Ce respect de l’État est tout verbal. Le journal des Parents d’Élèves des Écoles Libres : « Famille Éducatrice » attaque régulièrement l’enseignement étatique et déclare que le seul valable est celui qui parle de Dieu à l’enfant. (Remarquons en passant que les partisans de la laïcité ont toujours nié le caractère étatique de l’Enseignement public : nous y reviendrons). La position exprimée par l’abbé Bur est donc une position de repli puisqu’aussi bien nous constatons que dans les pays où l’Église règne en maîtresse, l’enseignement « neutre » n’existe pas. Ce rappel de la situation de l’Espagne pourrait encore une fois éclairer sous un jour curieux les récents événements d’Alger. Une semaine avant l’insurrection des « ultras », leur hebdomadaire : « Salut Public » écrivait :
« Pour nous le Salut Public du pays comporte obligatoirement un retour à Dieu qui ne peut se concevoir sans l’école chrétienne. L’Allemagne de l’Ouest l’a fait, qui enseigne le catéchisme dans toutes ses écoles officiellement. Sans aucun doute c’est l’un des secrets de son magnifique relèvement. Citons aussi l’opinion d’un journal américain de langue française « L’Impérial » : La France aurait gardé ses territoires si elle avait continué à leur apporter dans ses bagages une petite croix. Mais elle leur a apporté dans son ballot le Laïcisme. Aujourd’hui elle cueille leur révolte et leur mépris (…) ».

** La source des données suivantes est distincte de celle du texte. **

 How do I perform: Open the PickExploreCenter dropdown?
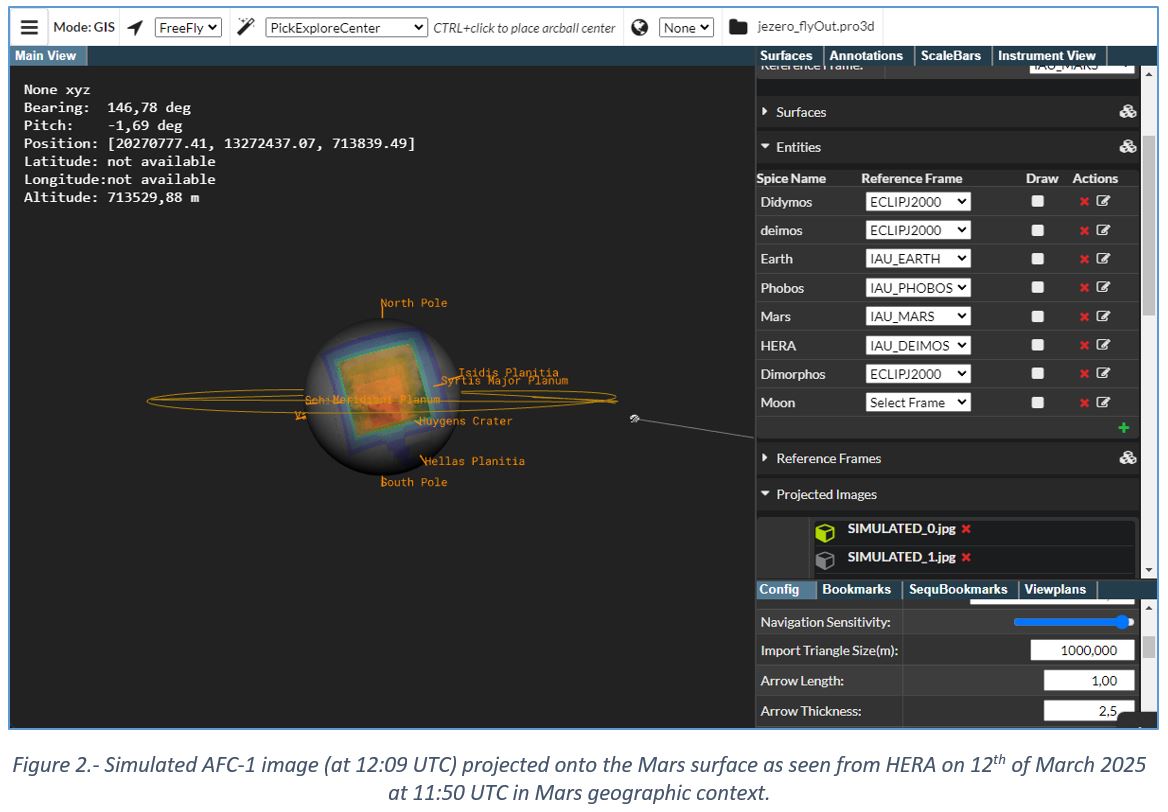point(346,28)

Cette citation qui se passe de commentaire mettra mal à l’aise nos catholiques de « gauche » empêtrés dans leurs cas de conscience et leurs contradictions. Il nous faut alors discuter idéologie et voir quelle est la véritable position de l’Église. Une réunion d’excités a eu lieu à Paris au Palais de la Mutualité le 19 octobre 1959. Le programme en était : « Pour le Christ Roi, Pour l’Ordre Chrétien ». Là Mr. Jean Daujat, professeur à l’Institut Catholique déclara :
« Le Christ laisse coexister les pouvoirs de l’Église et les pouvoirs des États pour l’organisation de ce monde. Mais le Christ ne peut être roi que si les États lui sont soumis (…) ».

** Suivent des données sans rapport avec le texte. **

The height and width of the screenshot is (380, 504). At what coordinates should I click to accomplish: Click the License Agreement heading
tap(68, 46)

Si l’Église n’a pas de pouvoir direct sur le temporel elle a les deux pouvoirs : temporel et spirituel distincts mais nullement séparés. L’erreur laïciste est cette séparation de l’Église et de l’État. – On voit ici combien l’abbé Bur déjà cité, est largement dépassé –. Le lien entre l’Église et l’État c’est que les fins de l’État soient subordonnées aux fins de l’Église. On voit que la doctrine n’a pas changé ! [2]
Bakounine écrivait déjà que c’est la « conscience religieuse » qui crée l’État « au sein de la société naturelle ». Et il définissait cette rencontre entre l’État et l’Église comme « celle de la nécessité de l’immolation de l’humaine liberté pour moraliser les hommes et pour les transformer, selon l’une en des saints, selon l’autre en de vertueux citoyens ».
« Quant à nous, nous ne nous émerveillons en aucune façon, parce que nous sommes convaincus que la politique et la théologie sont deux sœurs provenant de la même origine et poursuivant le même but sous des noms différents et que chaque État est une église terrestre, comme toute église n’est rien qu’un céleste État. » (Antithéologisme).
Mais il faut ajouter que l’Église se croit l’État universel.
Mgr Gillet expliquait au cours de cette même réunion de la Mutualité que « Dieu a les trois pouvoirs sur tous les hommes de la terre : législatif, exécutif et judiciaire ». Mais Dieu ne veut pas dominer l’univers qu’il a créé pour pouvoir se donner aux hommes. Mais les hommes qui ont été créés libres se sont adonnés au péché. Il faut reconquérir les hommes pour Jésus-Christ. Et nous arrivons ainsi à ce que Bakounine démontrait, à savoir que les églises et les États partent essentiellement du principe que l’homme est mauvais et qu’il faut le transformer en saint ou en citoyen. Le saint, comme le chef d’État, détient un pouvoir divin pour transformer les hommes. Mais si l’Église est l’État parfait, si l’Église est la manifestation du Christ, c’est le Christ qui est le chef parfait. Il s’est incarné selon le mot théologique. Ainsi le chef d’État incarne lui aussi la conscience que les citoyens incapables de posséder en eux-mêmes projettent sur LUI. DE GAULLE a dit : « depuis vingt ans que j’incarne la conscience nationale… » Qu’il le dise importe peu d’ailleurs, ce qui est grave c’est qu’il en soit persuadé lui-même !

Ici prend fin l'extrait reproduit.